Synesthesia and pitch-color association
by dolomuse | Jun 12, 2017 | science |
Synesthesia is a perception and sensation anomaly in which the stimulation of one sense results in other senses being activated. As a musician, I think of of practicing an imaginary piano (or ‘air guitar’, or reading an orchestral score) and ‘hearing’ the pitches with the ‘inner ear’. Or ‘hearing’ words and vocal inflections when reading text.
Synesthesia is additive; it adds to the initial (primary) sensory perception, rather than replacing one perceptual mode for another.
Often synesthesia is considered a neurological condition, but it is not listed in the DSM-IV or the ICD since it usually does not interfere with normal daily functioning. The neurological correlates of synesthesia have yet to be be established.
Their are two overall forms of synesthesia: ‘projective’ synesthesia and ‘associative’ synesthesia. Projectors will see actual colors, forms, or shapes when stimulated; associators will feel a very strong and involuntary connection between the stimulus and the sense that it triggers.

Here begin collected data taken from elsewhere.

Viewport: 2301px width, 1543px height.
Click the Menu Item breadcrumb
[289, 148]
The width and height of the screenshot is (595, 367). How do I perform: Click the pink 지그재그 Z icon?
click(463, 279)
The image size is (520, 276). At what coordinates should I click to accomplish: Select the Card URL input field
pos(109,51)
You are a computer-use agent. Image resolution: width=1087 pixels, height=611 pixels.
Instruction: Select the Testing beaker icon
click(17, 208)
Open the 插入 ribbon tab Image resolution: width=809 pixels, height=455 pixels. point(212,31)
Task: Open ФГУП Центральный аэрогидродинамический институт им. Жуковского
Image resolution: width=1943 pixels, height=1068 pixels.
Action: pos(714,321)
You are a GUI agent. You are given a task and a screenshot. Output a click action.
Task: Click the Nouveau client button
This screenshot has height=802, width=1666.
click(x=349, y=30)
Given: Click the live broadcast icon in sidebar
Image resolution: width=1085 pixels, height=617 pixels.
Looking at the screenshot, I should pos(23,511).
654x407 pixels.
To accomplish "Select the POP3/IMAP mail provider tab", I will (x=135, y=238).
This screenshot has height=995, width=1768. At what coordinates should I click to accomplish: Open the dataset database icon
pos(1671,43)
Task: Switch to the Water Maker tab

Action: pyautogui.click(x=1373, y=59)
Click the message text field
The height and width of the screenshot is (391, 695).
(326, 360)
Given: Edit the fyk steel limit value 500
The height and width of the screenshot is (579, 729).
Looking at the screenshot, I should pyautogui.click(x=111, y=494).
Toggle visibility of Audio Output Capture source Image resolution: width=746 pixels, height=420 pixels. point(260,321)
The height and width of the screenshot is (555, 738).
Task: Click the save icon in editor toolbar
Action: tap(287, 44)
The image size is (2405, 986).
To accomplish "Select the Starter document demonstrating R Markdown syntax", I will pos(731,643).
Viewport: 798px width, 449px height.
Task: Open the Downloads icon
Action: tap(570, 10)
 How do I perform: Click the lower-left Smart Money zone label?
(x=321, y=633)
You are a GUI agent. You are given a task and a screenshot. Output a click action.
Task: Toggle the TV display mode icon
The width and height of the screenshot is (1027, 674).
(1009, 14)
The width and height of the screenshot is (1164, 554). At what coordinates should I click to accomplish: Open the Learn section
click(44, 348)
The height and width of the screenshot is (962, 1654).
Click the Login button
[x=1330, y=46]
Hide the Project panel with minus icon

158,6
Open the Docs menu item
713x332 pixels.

This research explores the premise that associative synesthesia can be developed and refined in adults with training rather than being only something that an individual is born with. This early research has remarkable implications for perceptual/conceptual exploration of (pitch-color) synesthetic integration for musicians and listeners. The possibilities for ‘pitch-color’ association training and multi-sensory musical experience are profound.
Broadly, I think of synesthesia as perceptual multi-sensory integration. And in addition to the other multi-sensory integrations gained through musical training (auditory-visual, auditory-tactile, auditory-proprioceptive, etc), a developed synesthetic association of auditory pitch and visual color will lead to expansive new worlds of musical awareness, understanding and creativity.
This article presents early research (2014) on the acquisition of synesthetic perception. Through training with letter-color associations, adults were able to acquire synesthetic perceptual integration. The perceptual integration was short-lived (< 3 months), but the training sessions were limited to only 9 weeks.